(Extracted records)
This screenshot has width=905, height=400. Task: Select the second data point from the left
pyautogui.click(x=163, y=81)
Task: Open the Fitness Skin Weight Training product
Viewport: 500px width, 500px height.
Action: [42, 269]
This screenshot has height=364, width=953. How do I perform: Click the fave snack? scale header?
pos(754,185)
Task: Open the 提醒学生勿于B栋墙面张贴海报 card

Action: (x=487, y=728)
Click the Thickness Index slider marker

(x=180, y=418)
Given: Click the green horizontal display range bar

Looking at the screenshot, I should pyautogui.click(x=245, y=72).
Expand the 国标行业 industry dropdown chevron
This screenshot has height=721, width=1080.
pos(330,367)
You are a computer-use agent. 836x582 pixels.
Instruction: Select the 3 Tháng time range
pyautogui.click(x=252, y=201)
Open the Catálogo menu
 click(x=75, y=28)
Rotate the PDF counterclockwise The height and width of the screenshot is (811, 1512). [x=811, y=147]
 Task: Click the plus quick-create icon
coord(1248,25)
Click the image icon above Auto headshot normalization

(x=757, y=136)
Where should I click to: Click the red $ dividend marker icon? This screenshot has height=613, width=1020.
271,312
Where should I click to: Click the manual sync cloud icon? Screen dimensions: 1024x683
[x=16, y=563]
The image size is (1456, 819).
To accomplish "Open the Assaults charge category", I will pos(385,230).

> **WORK INSTRUCTIONS**
Rewrite the data from the start through the line containing "(x=757, y=136)", switching "Thickness Index" to "Density Index" and keeping everything else the same.

> **SOLUTION TO THIS PROBLEM**
This screenshot has width=905, height=400. Task: Select the second data point from the left
pyautogui.click(x=163, y=81)
Task: Open the Fitness Skin Weight Training product
Viewport: 500px width, 500px height.
Action: [42, 269]
This screenshot has height=364, width=953. How do I perform: Click the fave snack? scale header?
pos(754,185)
Task: Open the 提醒学生勿于B栋墙面张贴海报 card

Action: (x=487, y=728)
Click the Density Index slider marker

(x=180, y=418)
Given: Click the green horizontal display range bar

Looking at the screenshot, I should pyautogui.click(x=245, y=72).
Expand the 国标行业 industry dropdown chevron
This screenshot has height=721, width=1080.
pos(330,367)
You are a computer-use agent. 836x582 pixels.
Instruction: Select the 3 Tháng time range
pyautogui.click(x=252, y=201)
Open the Catálogo menu
 click(x=75, y=28)
Rotate the PDF counterclockwise The height and width of the screenshot is (811, 1512). [x=811, y=147]
 Task: Click the plus quick-create icon
coord(1248,25)
Click the image icon above Auto headshot normalization

(x=757, y=136)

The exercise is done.